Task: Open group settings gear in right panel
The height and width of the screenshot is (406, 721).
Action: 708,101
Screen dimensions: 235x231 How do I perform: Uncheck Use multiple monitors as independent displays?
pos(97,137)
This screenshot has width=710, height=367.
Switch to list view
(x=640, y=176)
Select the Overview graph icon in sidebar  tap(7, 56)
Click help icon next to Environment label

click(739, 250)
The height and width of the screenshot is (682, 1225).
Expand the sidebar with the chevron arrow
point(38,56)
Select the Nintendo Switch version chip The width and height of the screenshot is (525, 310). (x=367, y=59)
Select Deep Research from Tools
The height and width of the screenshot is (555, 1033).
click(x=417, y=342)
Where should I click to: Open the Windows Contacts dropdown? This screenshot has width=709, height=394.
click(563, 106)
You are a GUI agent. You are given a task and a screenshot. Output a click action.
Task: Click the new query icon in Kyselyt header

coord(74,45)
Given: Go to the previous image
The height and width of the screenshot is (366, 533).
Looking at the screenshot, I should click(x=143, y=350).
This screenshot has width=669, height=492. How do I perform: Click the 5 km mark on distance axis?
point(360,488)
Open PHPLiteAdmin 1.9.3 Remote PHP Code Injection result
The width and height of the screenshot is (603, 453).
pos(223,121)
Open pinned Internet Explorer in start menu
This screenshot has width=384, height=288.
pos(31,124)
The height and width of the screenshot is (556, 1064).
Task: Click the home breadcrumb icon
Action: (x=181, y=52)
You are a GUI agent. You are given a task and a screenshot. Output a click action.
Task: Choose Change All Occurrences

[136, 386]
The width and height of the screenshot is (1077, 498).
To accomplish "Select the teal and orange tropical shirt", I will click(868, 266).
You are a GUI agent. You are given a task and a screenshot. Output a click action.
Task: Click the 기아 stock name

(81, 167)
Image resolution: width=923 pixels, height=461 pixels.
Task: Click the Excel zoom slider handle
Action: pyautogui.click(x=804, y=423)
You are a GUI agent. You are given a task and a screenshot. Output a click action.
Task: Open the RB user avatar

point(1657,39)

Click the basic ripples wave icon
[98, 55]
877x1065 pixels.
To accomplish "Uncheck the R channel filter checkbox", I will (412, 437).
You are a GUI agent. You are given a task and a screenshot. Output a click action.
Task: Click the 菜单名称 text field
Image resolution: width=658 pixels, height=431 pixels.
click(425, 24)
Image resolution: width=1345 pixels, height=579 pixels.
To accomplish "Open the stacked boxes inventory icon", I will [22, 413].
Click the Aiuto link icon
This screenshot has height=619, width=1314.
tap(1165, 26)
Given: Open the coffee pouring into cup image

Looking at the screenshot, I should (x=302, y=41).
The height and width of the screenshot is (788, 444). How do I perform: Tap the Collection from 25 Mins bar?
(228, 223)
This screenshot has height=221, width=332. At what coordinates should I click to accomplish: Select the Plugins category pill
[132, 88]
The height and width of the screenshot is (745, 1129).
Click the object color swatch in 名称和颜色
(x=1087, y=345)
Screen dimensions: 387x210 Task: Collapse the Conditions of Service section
• • • •
### [Exercice]
Recopiez mot pour mot, s'il vous plaît, les lignes allant de celle qui contient « Select the Nintendo » jusqu'à celle qui contient « Action: pyautogui.click(x=804, y=423) », cette dernière comprise.

### [Réponse]
Select the Nintendo Switch version chip The width and height of the screenshot is (525, 310). (x=367, y=59)
Select Deep Research from Tools
The height and width of the screenshot is (555, 1033).
click(x=417, y=342)
Where should I click to: Open the Windows Contacts dropdown? This screenshot has width=709, height=394.
click(563, 106)
You are a GUI agent. You are given a task and a screenshot. Output a click action.
Task: Click the new query icon in Kyselyt header

coord(74,45)
Given: Go to the previous image
The height and width of the screenshot is (366, 533).
Looking at the screenshot, I should click(x=143, y=350).
This screenshot has width=669, height=492. How do I perform: Click the 5 km mark on distance axis?
point(360,488)
Open PHPLiteAdmin 1.9.3 Remote PHP Code Injection result
The width and height of the screenshot is (603, 453).
pos(223,121)
Open pinned Internet Explorer in start menu
This screenshot has width=384, height=288.
pos(31,124)
The height and width of the screenshot is (556, 1064).
Task: Click the home breadcrumb icon
Action: (x=181, y=52)
You are a GUI agent. You are given a task and a screenshot. Output a click action.
Task: Choose Change All Occurrences

[136, 386]
The width and height of the screenshot is (1077, 498).
To accomplish "Select the teal and orange tropical shirt", I will click(868, 266).
You are a GUI agent. You are given a task and a screenshot. Output a click action.
Task: Click the 기아 stock name

(81, 167)
Image resolution: width=923 pixels, height=461 pixels.
Task: Click the Excel zoom slider handle
Action: pyautogui.click(x=804, y=423)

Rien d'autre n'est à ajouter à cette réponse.